Relocating to a New City
Are you heading to a new location for a job, for a significant other or because it’s just where you want to be? No matter the reason, moving somewhere new can be stressful. Read the advice below and breathe….you’ll be great!
You’ll make friends. You may have the most amazing apartment and a great job and even a decent roommate who willingly takes out the garbage. But if you don’t have a good friend or two, a new city can feel pretty lonely. So where do you meet people? Not sitting on your couch. Join an Alpha Phi alumnae chapter in the area, take a class, join junior league, attend a free concert in the park, volunteer and use Meetup to find people with similar interests (just remember to be safe and follow your instincts if anyone seems suspicious). Then make a connection with someone who seems like a potential friend. Exchange phone numbers and know that you might need to be the one who makes the first call. Bottom line: Be proactive, take the initiative and start exploring. Read more here.
You’ll feel settled. It’s a weird feeling moving from a place where you were the expert to a place where you don’t even know where the nearest Starbucks is. Keep calm and be brave. Don’t be paralyzed by fear of the unknown. It’ll take some trial and error to find what you’re looking for and, when you do, give yourself a pat on the backt! You can always ask around too—and if you don’t know anyone, start by connecting with the Alpha Phi alumnae chapter in the area. Mostly remember, it’s a learning curve and all part of the adventure. Pretty soon, you’ll be showing around visitors like you own the place.

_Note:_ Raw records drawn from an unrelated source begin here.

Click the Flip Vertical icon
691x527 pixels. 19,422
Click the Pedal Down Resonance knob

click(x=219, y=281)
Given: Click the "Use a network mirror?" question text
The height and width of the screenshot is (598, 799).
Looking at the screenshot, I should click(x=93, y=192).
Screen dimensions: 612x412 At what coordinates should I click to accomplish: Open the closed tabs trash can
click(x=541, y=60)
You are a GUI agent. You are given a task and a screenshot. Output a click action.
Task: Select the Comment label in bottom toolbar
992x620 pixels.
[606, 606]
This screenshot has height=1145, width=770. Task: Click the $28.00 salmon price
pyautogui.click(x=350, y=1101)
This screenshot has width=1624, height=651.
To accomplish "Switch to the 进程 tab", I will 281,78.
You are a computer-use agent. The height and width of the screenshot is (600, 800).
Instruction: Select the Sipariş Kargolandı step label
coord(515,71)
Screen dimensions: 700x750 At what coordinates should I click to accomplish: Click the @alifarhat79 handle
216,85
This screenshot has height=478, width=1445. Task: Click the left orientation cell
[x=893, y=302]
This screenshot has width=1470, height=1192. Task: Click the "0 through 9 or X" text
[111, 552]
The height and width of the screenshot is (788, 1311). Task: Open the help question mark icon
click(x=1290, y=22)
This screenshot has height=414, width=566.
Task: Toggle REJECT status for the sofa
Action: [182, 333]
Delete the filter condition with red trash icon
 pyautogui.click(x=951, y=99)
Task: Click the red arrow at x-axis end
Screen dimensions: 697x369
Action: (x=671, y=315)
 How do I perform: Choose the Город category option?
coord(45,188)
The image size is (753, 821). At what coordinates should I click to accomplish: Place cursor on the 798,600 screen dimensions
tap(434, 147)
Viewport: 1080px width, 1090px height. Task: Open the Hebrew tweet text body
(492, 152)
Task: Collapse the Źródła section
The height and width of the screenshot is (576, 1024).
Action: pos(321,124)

You’ll learn how to get around. One of the best ways to learn a new city is to get lost in it. Just be aware of the sketchy neighborhoods so you don’t end up in a dangerous situation. Invest in a city map that you can actually hold in your hand—GPS does a great job of directing us places, but it falls short on presenting context and the big picture. Study the map to understand where your apartment is in relation to work, to the gym and to the nearest train or bus station. Traveling by public transportation through a new city also gives you a great perspective on how close or far everything is. Taking the bus might be slower than a train, but sometimes that’s a good thing because you can catch street names and neighborhood scenes as you roll by. Never hesitate to ask a train attendant or bus driver which way you should go—in some cities (New York, we’re talking to you), they may not be cheerful, but they’ll be helpful.
You’ll have enough money. Moving costs a lot, between the security deposits and the new cleaning supplies and the trips to IKEA for that extra lamp (and a few other things), it just does. Plus, there will be unexpected costs, like that parking ticket you got because you didn’t know the street cleaning schedule. In other words, you might be feeling a financial pinch for a little while. It’s expected, but it doesn’t have to last long if you listen to your inner accountant and reign in spending enough to feel sturdy again. Do your best to keep away from credit card debt: It’s a nasty lesson to learn the hard way that racking up debt and its interest only benefits the bank, not you. Be smart about it and you’ll hit that financial balance between splurging and paying your rent on time.
You’ll be challenged and be OK. Without a safety net of people you know, everything will seem a little harder. Just know that it gets easier, but it also takes some time and patience. After a few weeks of floundering, you might think you made a huge mistake, but push through. Call your Alpha Phi sisters for a venting session and then get back to making your new city your new home. In the end, you’ll have faced your fears and learned valuable life lessons, including how strong you are.
You’ll keep in touch with your Alpha Phi sisters. You’ve likely realized by now that graduating is bittersweet. One of the incredible aspects of being a member of Alpha Phi is that, no matter where you go and where you are, your sisters will always be there. You might not be able to share breakfast, lunch, dinner and midnight taco runs with them quite as often, but you’ve already created a bond that stretches forever.
You’ll see how it goes! If you’ve done everything you could and muscled through the hard parts, and, after a year or so, you just aren’t feeling it, you can always chalk this up to Plan A and work on Plan B. We all make mistakes and then we learn from them, right? Laugh and cry as much as necessary, and know you only get to the great things in life when you take a risk or two. Sometimes that means falling on our faces a few times. Dust yourself off, take stock of what worked and what didn’t, make a graceful exit and move on.